== Material for this exercise ==

=-=-=-=-=

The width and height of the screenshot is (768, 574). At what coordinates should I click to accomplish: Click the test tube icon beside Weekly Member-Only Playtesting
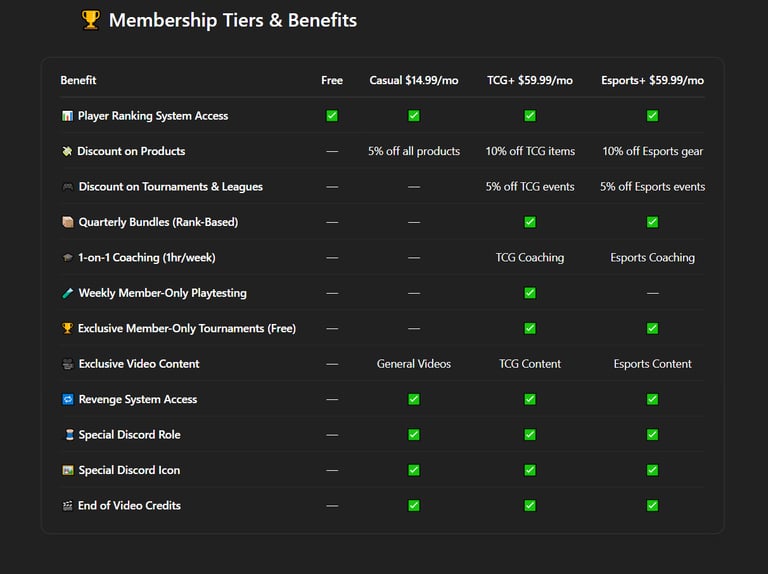tap(67, 293)
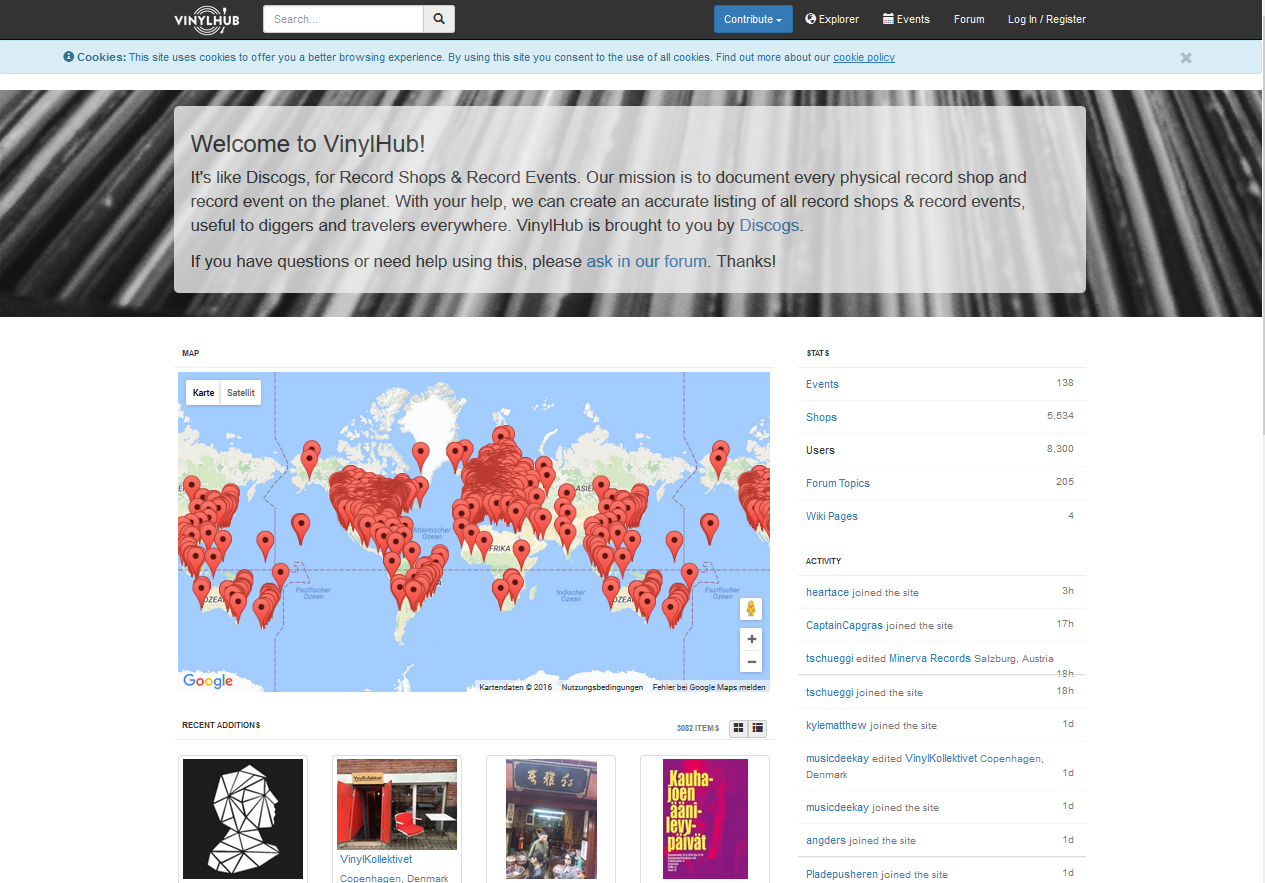Click the Shops stats link
Viewport: 1265px width, 883px height.
pos(821,417)
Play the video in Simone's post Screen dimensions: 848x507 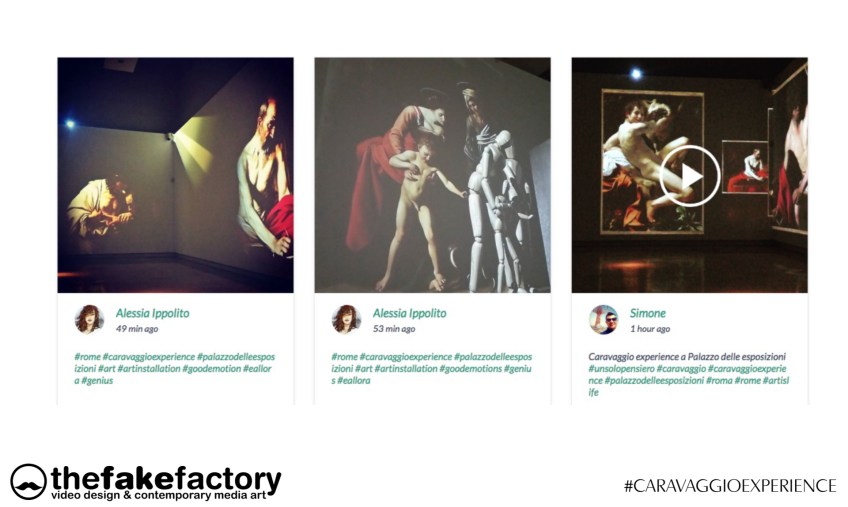click(690, 176)
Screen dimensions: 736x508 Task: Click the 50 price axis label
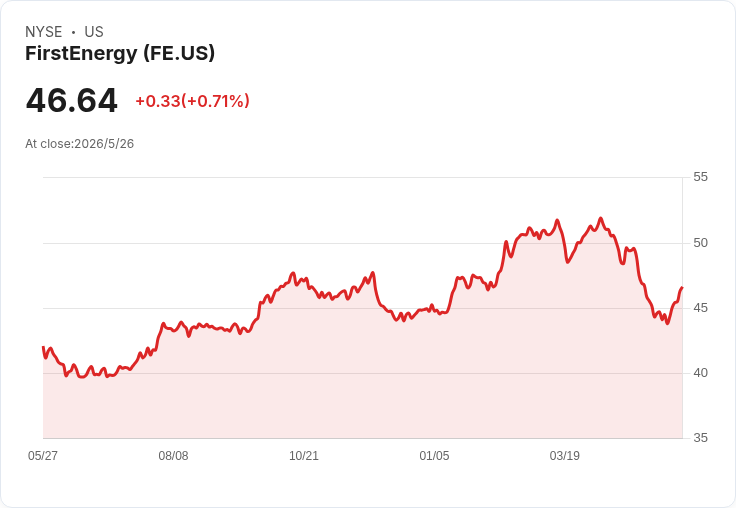(x=700, y=243)
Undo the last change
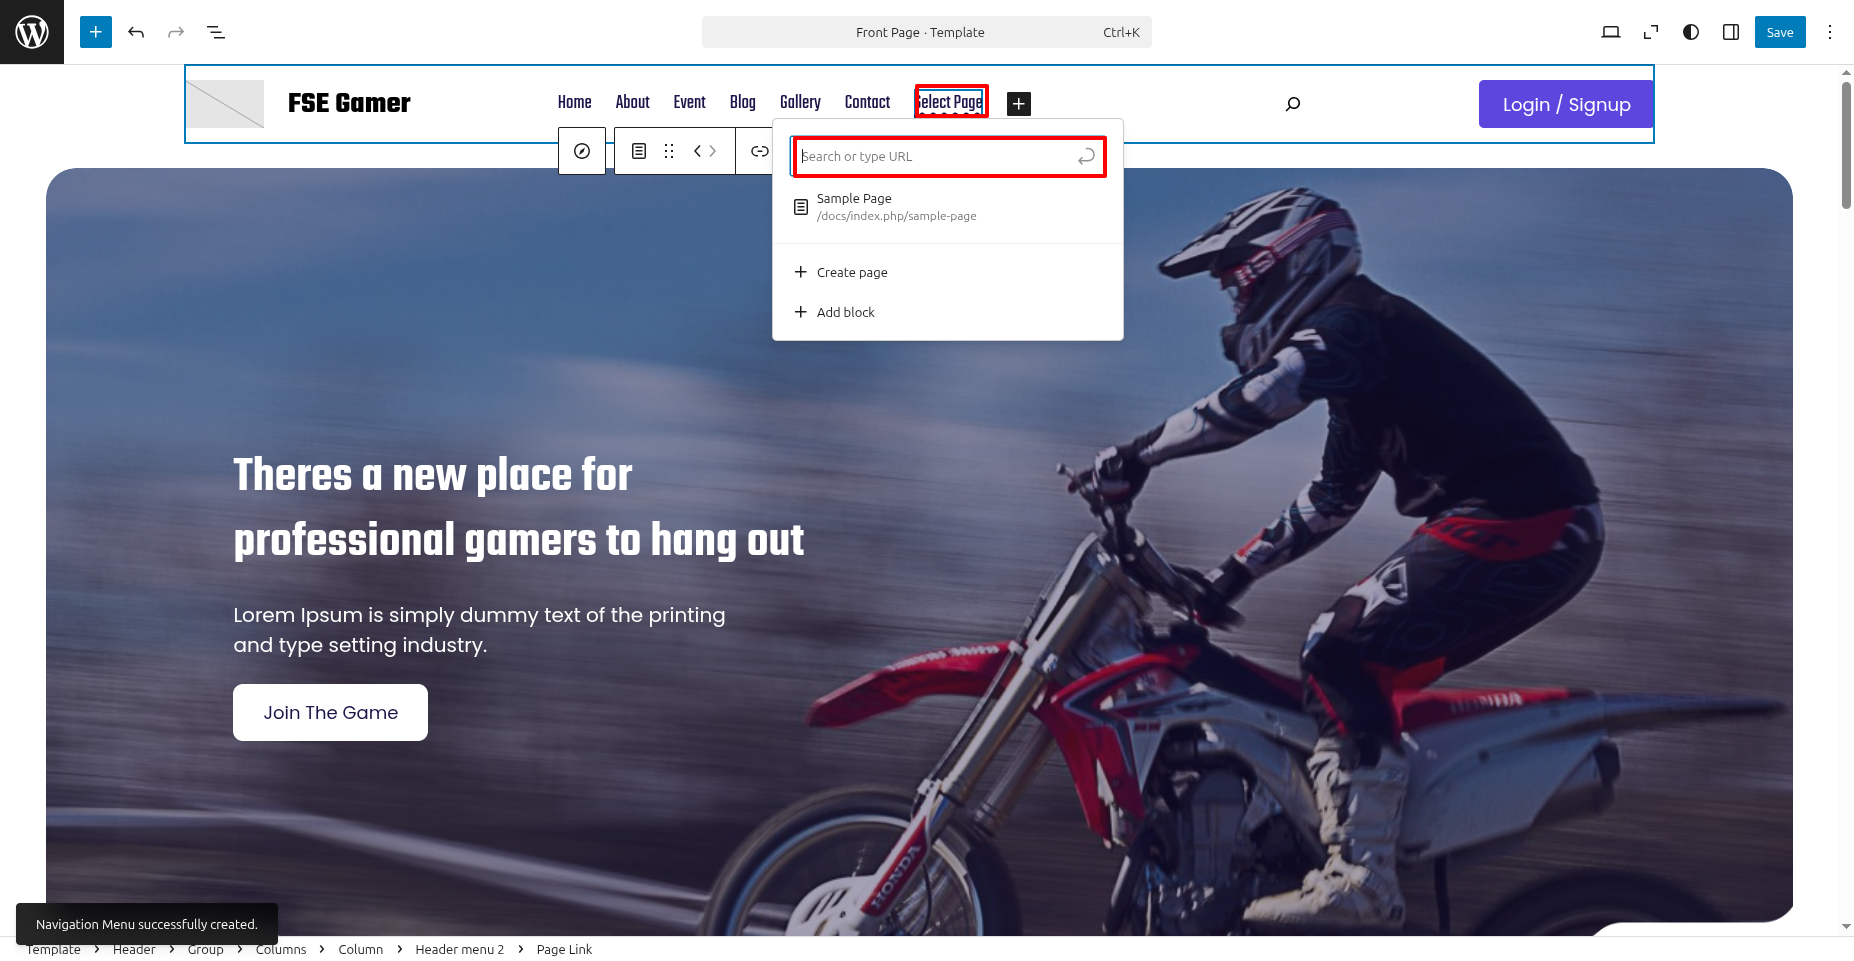 click(x=136, y=32)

=-=-=-=-=

== Brief ==
Please print exactly the lines from the line containing "Screen dimensions: 736x508" through the end of the records above, both included, leaving out every picture.

== Answer box ==
Screen dimensions: 736x508 Task: Click the 50 price axis label
(x=700, y=243)
Undo the last change
 click(x=136, y=32)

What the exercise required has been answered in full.